● **Given entries**:
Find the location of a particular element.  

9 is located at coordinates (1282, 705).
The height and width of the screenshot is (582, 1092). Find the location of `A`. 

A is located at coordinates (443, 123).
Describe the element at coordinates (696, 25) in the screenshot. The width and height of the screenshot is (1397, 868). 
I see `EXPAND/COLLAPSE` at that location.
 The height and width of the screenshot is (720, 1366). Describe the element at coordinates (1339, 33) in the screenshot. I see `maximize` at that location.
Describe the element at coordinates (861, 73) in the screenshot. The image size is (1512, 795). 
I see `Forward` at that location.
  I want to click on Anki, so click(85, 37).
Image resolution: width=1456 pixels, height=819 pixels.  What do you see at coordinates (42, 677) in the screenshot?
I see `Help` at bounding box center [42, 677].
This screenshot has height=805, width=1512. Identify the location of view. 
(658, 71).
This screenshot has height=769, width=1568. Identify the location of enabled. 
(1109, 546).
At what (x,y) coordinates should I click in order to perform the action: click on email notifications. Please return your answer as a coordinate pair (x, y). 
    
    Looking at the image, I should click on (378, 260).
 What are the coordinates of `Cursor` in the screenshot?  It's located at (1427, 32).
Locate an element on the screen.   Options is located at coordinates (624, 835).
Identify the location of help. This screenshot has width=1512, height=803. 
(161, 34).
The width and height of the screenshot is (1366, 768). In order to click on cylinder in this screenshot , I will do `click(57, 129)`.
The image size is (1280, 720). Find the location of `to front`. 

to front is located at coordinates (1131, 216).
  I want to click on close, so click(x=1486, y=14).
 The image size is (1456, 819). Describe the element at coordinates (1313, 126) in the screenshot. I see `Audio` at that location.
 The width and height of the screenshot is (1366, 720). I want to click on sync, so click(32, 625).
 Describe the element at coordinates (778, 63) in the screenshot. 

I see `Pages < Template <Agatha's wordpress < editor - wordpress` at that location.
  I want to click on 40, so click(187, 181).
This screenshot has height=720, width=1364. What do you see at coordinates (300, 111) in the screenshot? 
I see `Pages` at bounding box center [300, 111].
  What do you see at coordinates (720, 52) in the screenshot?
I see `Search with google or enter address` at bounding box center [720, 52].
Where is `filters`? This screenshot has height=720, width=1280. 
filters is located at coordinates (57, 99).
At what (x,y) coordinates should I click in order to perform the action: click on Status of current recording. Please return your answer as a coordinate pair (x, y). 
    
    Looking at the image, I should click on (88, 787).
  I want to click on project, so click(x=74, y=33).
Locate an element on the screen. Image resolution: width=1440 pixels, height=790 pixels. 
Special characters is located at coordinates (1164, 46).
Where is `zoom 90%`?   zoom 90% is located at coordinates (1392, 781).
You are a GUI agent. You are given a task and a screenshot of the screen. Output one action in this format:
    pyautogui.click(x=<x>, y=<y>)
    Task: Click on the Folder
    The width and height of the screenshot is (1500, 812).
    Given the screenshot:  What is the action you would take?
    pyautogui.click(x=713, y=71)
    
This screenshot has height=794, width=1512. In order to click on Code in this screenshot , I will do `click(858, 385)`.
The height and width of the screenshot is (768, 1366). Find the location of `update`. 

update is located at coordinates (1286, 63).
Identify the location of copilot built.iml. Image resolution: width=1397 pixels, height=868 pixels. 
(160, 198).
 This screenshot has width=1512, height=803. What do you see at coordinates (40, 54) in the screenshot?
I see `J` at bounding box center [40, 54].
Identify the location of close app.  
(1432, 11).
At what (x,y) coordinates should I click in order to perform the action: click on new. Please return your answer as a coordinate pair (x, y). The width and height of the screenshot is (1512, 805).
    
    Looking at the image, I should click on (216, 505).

● **Task objective**: Could you set out the entries as a Markdown table with the columns Row and Line, starting at the line that contains "Identify the location of close app." and continuing through the last line of the entries, numbering each row and skipping blank lines?

● **Expected output**:
| Row | Line |
|---|---|
| 1 | Identify the location of close app.   |
| 2 | (1432, 11). |
| 3 | At what (x,y) coordinates should I click in order to perform the action: click on new. Please return your answer as a coordinate pair (x, y). The width and height of the screenshot is (1512, 805). |
| 4 |     Looking at the image, I should click on (216, 505). |